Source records
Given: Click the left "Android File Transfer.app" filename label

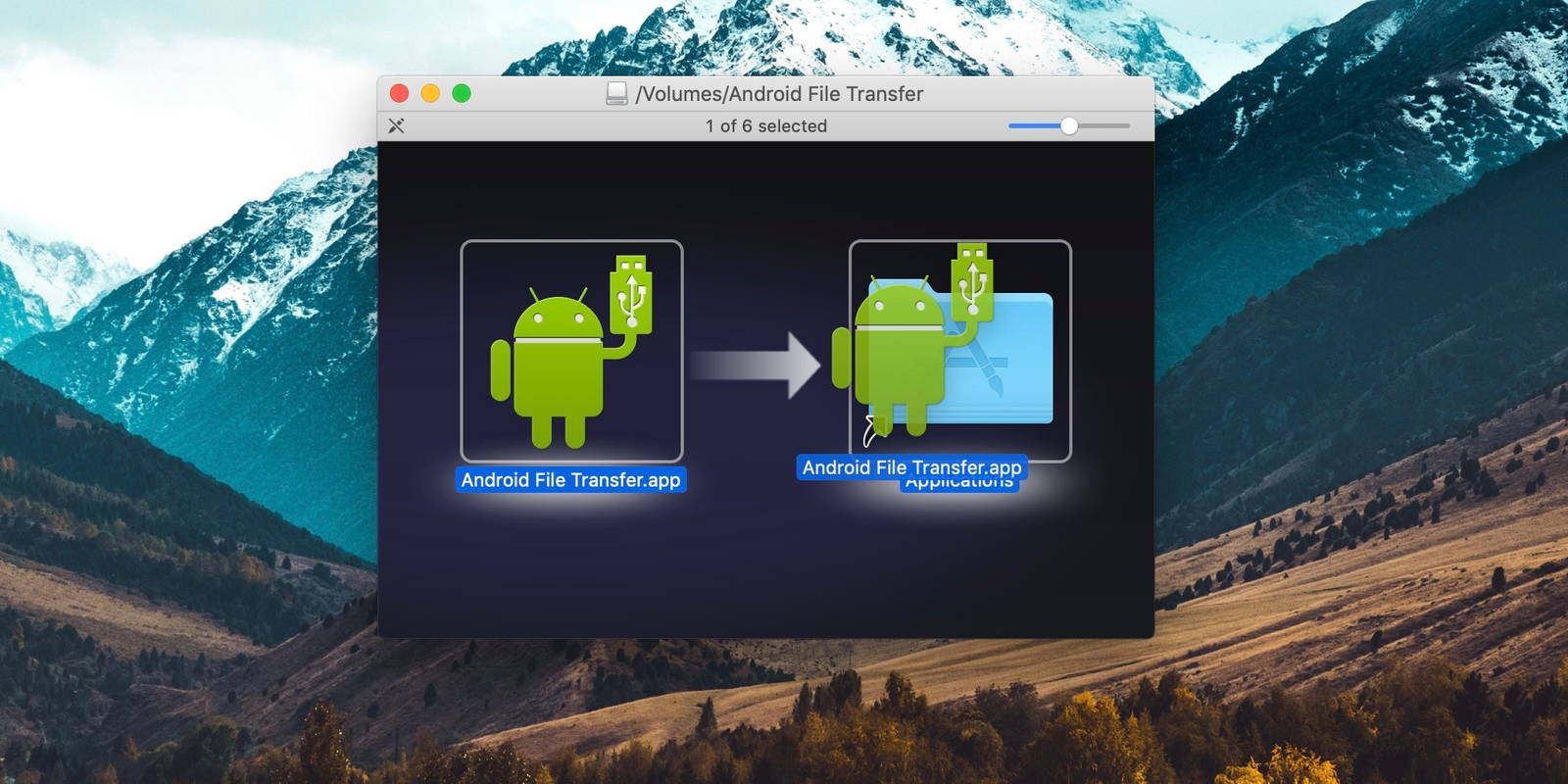Looking at the screenshot, I should click(x=570, y=480).
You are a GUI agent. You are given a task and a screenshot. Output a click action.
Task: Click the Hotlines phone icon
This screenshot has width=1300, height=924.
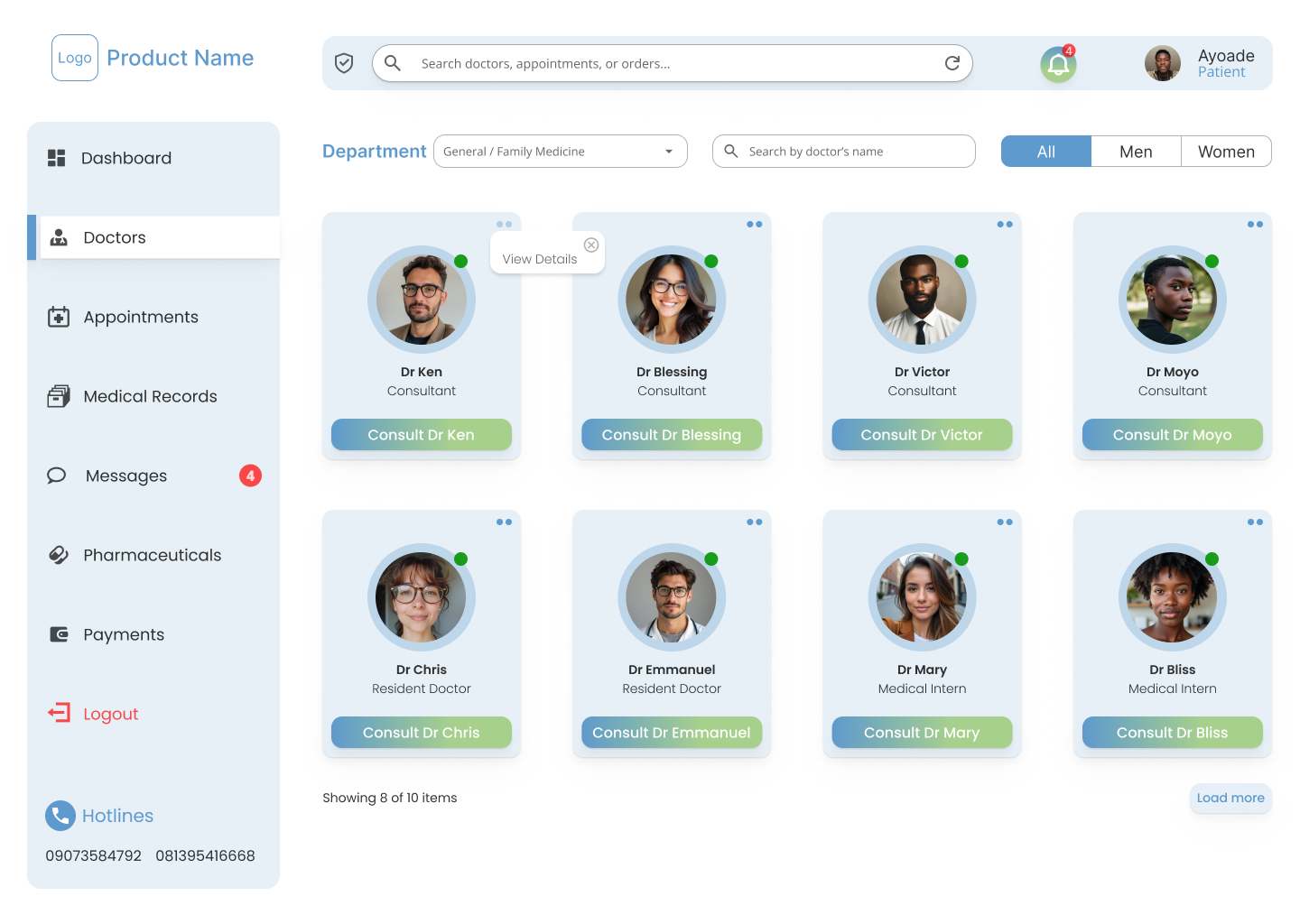60,815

■ Description of the task ■
Your reply must hold only the lines from the line containing "Task: Click the Hotlines phone icon" through the end of the records above, written out exactly, both ends included, with no pictures, please.

■ Solution ■
Task: Click the Hotlines phone icon
This screenshot has width=1300, height=924.
60,815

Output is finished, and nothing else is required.